Фития резко вскочила с колен, прижимая булькнувший мех к груди. Нар протянул руку:
— Угостишь?
— Вот еще. Зара тебе нальет, вождь.
— Ага. Зара нальет, как же. Твой Казым убег, дай хоть мне глотнуть за добрую весть.
Он рассмеялся суровому лицу старой няньки и тому, как она отступила от его протянутой руки. А потом подала ему мех.
— Ты прав. Пей, это хорошее вино. Хранила для птички.
— Птички, — укоризненно сказал советник, вытирая рот, — ха, птички…
— Это вам она — то вождь, то бродяжка. А мне она — жизнь, — угрюмо ответила старуха и сама хлебнула из колеблющегося меха. Заткнула пробку и повесила его через плечо.
— Старик, верно, устал. Ему налью.
— Налей. Послушаем, что скажет. Если будет говорить, он едет один, без ши. А вождя, с которым он говорит напрямую, нету.
— А ты, значит, не вождь? — деланно удивилась Фития, оправляя на боках длинное темное платье.
Нар хмуро посмотрел на нее.
— А то не знаешь! Я и не думал! Совет не имеет власти порвать связь, изгнать навсегда. И не надо нам такого. Оклемается твоя птичка, вернется и примет нас, как своих детей. И знаешь, уже пора бы ей.
— Вы ее выгнали, советник Нар!
— Ну и что! Если она умнее нас, то и должна понимать!
— Что понимать?
— Что она — умнее нас! — крикнул Нар и, все-таки плюнув наземь, пошел встречать Патахху, который, осторожно съехав с холма, валился на руки воинов, выпутывая руки из поводьев. Фития осталась у палатки, прямая и суровая, с мехом на боку.
Вскоре Патахха сидел на удобном камне, застеленном шкурой, держал на коленях ту самую миску с мясом, что оставил Казым. И, отщипывая кусочки, складывал в рот, медленно жуя.
— Теперь я говорю с людьми, — сообщил между двумя кусками, — Эргос теперь шаман племени, а я просто старик.
— Вина налить?
— Налей. У тебя всегда вкусное вино, вот, могу тебе сказать сам.
— Да ты не ушел ли в детство, старый? Радуешься, ровно малыш стучалке, — Фития налила в глиняную кружку вина, подала старику, следя, чтоб рука не дрожала. Когда ж он скажет, о Хаидэ, как она там…
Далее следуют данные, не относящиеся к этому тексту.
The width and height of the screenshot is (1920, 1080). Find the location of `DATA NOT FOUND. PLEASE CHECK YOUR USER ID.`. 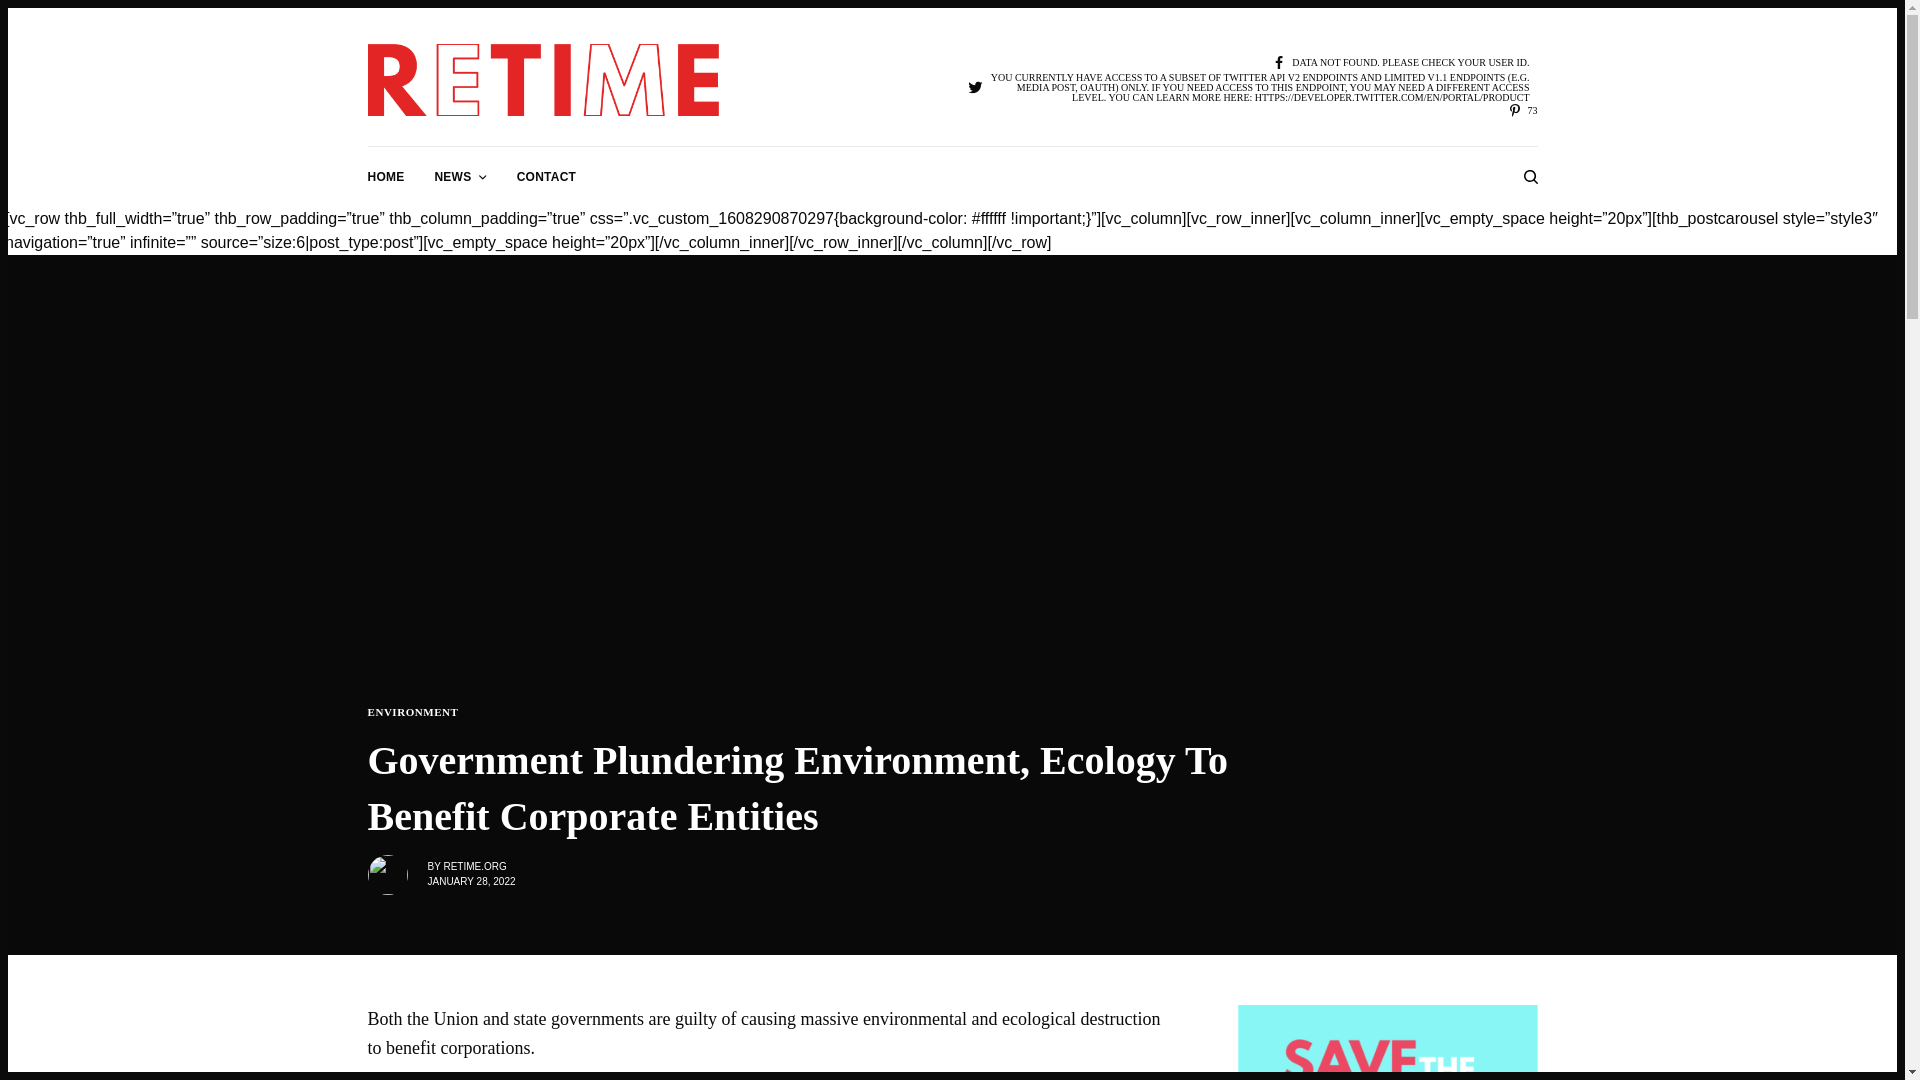

DATA NOT FOUND. PLEASE CHECK YOUR USER ID. is located at coordinates (1401, 64).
— Если бы тебе, старая, столько лет не позволять болтать, а все только через чужой рот, ты бы тоже радовалась и хвалилась, — глотнув, он поставил кружку и широко улыбнулся, показывая редкие желтоватые зубы, — ну, спроси уже, что терпишь? Я ж не пытать тебя приехал.
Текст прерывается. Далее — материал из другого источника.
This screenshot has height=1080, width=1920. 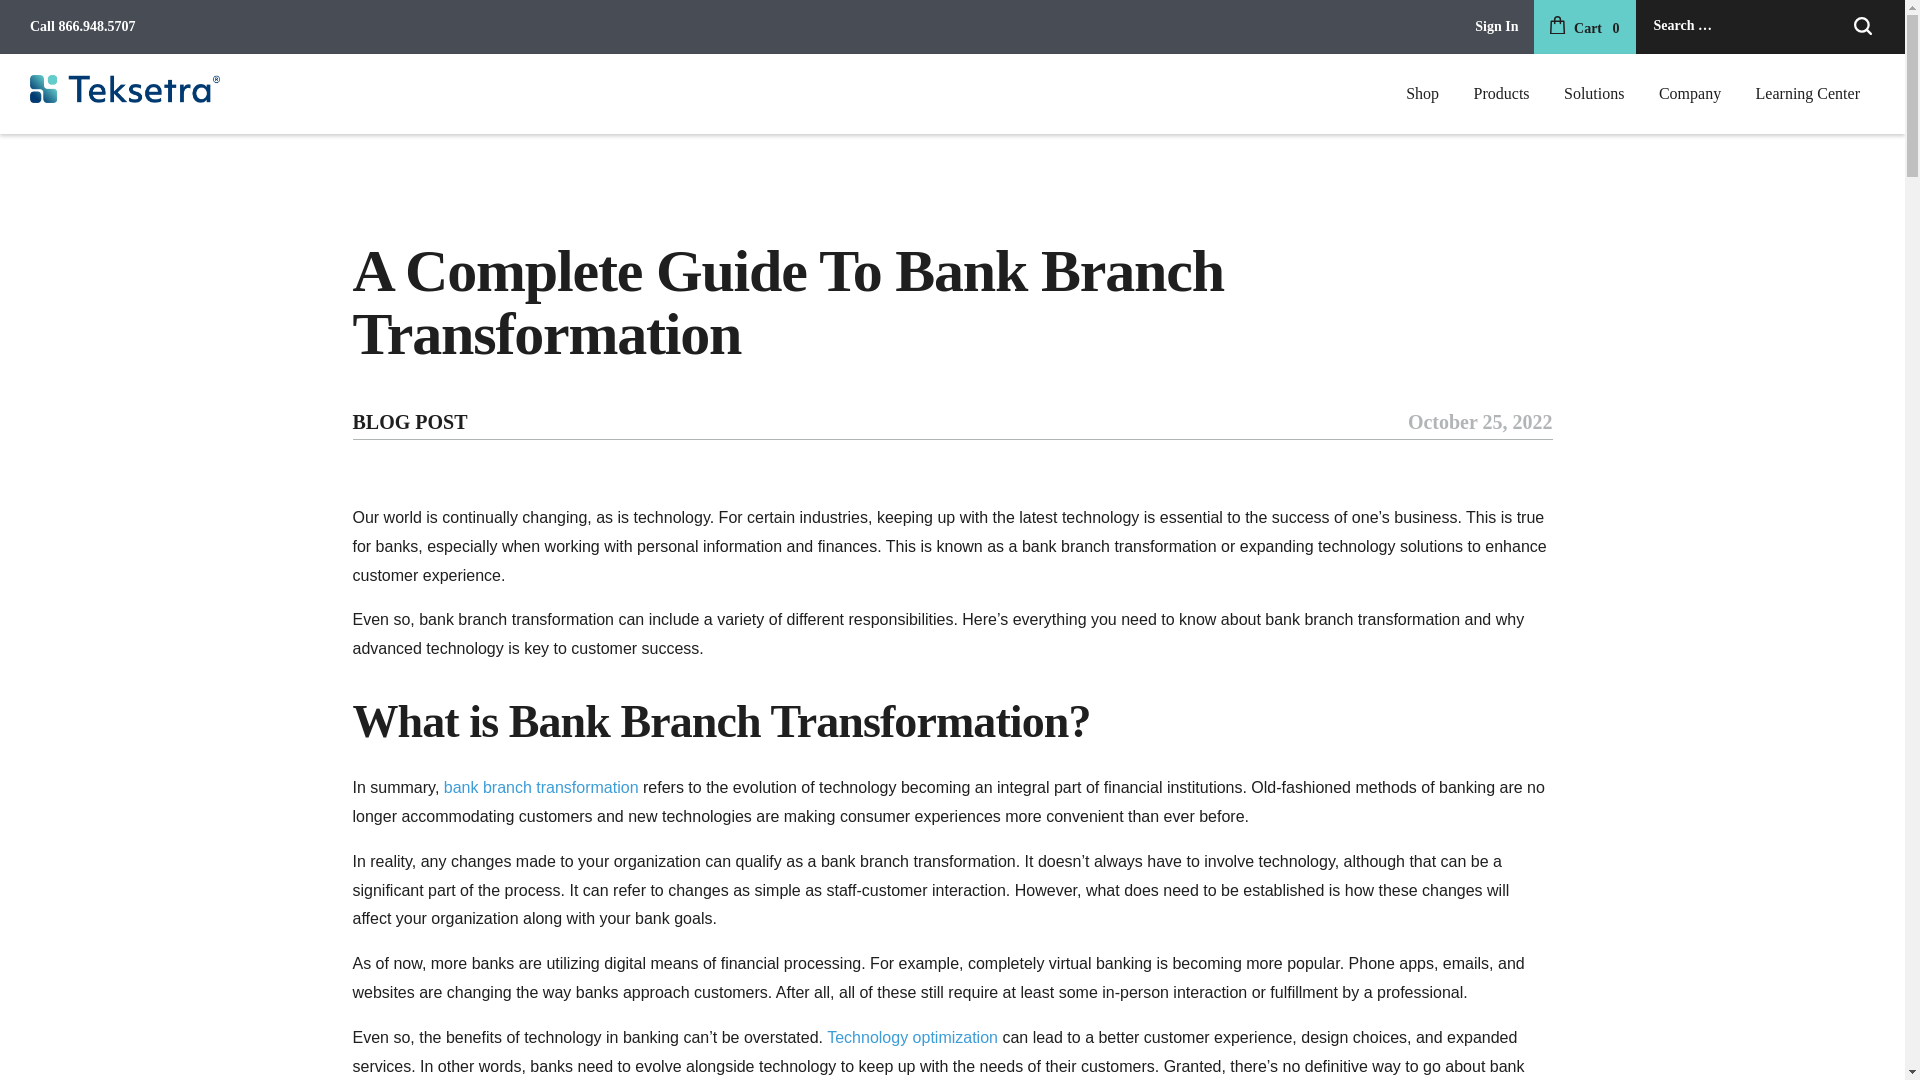 What do you see at coordinates (82, 26) in the screenshot?
I see `Call 866.948.5707` at bounding box center [82, 26].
— Как она там, Патахха? — голос Фитии дрожал, — хватает ли ей шкур укрываться ночью? А еще ей нельзя сразу пить воду из ручья, если она долго в седле. И…
— Хватит, хватит, Фития, а то расскажешь, как ты меняла ей мох в детских штанах. Как она сейчас, не знаю. А пока была младшим ши, молодцом, справлялась. Чистила котелок до блеска, похлебку опять же умела сварить, ты хорошо научила. Спала в тепле, палатка хорошая, в ней раньше безымянный спал, да и…
— Погоди, как это? Была? А сейчас?
— Уехала. Спасать сына поехала, к злыдням в горе. И сестру свою, а заодно и неума, что ее люб.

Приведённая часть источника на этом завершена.